Build your vocabulary with Merriam-Webster's Word of the Day! Each day a Merriam-Webster editor offers insight into a fascinating new word -- explaining its meaning, current use, and little-known details about its origin.
May 21st, 2016
Episode 531 of 713 episodes
Merriam-Webster's Word of the Day for May 21, 2016 is: zeroth \ZEE-rohth\ adjective : being numbered zero in a series; also : of, relating to, or being a zero Examples: "Many tall buildings lack a 13th floor, skipping from 12 to 14 to avoid that dreaded number. Most buildings—at least in the U.S.A.—also lack a zeroth floor." — Pat Murphy and Paul Doherty, Fantasy & Science Fiction, March 2005 "… I teach creative writing, and I expect I've confused a great many students with my 'tear up your synopsis' approach.
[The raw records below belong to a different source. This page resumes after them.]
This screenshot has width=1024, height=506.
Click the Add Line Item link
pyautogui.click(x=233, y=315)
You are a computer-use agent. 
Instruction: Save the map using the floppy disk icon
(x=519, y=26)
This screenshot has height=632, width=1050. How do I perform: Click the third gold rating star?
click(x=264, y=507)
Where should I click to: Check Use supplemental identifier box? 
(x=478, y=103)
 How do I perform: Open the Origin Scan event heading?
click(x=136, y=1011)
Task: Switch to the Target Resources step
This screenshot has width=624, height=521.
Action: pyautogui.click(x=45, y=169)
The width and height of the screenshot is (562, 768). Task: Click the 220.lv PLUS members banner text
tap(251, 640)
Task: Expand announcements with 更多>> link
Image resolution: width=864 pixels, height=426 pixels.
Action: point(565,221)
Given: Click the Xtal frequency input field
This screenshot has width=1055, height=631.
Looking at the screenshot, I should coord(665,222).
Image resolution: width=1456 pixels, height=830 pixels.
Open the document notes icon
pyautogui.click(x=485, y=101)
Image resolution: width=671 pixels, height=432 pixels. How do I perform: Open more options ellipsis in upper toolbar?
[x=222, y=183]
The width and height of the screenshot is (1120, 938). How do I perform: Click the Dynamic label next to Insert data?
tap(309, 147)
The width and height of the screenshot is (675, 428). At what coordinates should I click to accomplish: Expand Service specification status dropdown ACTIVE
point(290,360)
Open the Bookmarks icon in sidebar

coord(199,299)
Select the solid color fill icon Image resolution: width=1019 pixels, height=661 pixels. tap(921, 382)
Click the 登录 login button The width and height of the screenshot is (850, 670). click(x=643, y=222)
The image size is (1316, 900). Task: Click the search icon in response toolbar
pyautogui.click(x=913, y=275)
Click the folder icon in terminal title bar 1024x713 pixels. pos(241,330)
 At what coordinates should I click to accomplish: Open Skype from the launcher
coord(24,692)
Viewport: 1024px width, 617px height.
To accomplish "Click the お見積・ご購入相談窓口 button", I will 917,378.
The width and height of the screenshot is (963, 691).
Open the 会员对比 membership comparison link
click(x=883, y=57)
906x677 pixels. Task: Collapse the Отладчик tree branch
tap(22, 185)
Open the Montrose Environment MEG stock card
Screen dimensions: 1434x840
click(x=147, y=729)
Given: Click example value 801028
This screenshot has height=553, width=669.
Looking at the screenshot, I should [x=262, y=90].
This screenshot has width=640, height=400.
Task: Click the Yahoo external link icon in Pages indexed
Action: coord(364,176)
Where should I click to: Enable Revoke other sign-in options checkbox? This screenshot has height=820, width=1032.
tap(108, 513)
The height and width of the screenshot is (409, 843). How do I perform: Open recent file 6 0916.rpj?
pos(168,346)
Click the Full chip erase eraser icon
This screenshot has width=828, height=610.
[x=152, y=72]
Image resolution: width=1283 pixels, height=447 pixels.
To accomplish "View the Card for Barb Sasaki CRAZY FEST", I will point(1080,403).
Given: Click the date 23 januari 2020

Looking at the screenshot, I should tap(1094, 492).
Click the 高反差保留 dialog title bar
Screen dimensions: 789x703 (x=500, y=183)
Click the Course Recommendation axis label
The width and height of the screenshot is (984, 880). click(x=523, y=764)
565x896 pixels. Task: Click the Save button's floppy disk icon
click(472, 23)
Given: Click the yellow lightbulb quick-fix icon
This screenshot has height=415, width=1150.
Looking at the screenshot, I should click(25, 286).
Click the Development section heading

My excuse is that I didn't start out as a literary type: in my zeroth life I was a physicist, and I've always felt some sympathy for Bertrand Russell's advice: 'Say everything in the smallest number of words in which it can be said clearly.'" — Andrew Crumey, Time Out, 27 Mar. 2008 Did you know? You don't have to be a rocket scientist to use zeroth, but the word, which was coined by physicists 120 years ago, does often show up in scientific contexts. (It comes from zero, which is itself from Arabic ṣifr.) These days zeroth is frequently used to suggest a level of importance that is even higher than first. Renowned Soviet physicist Lev Landau used zeroth this way when he classified all the famous physicists according to the relative value of their contributions to science. He put Niels Bohr and Max Planck, for example, right up there in the first class, and lesser-rated physicists in the second through fifth classes. Where did he think Albert Einstein and Isaac Newton belonged? They were unmatched, he felt, so they went in his zeroth class.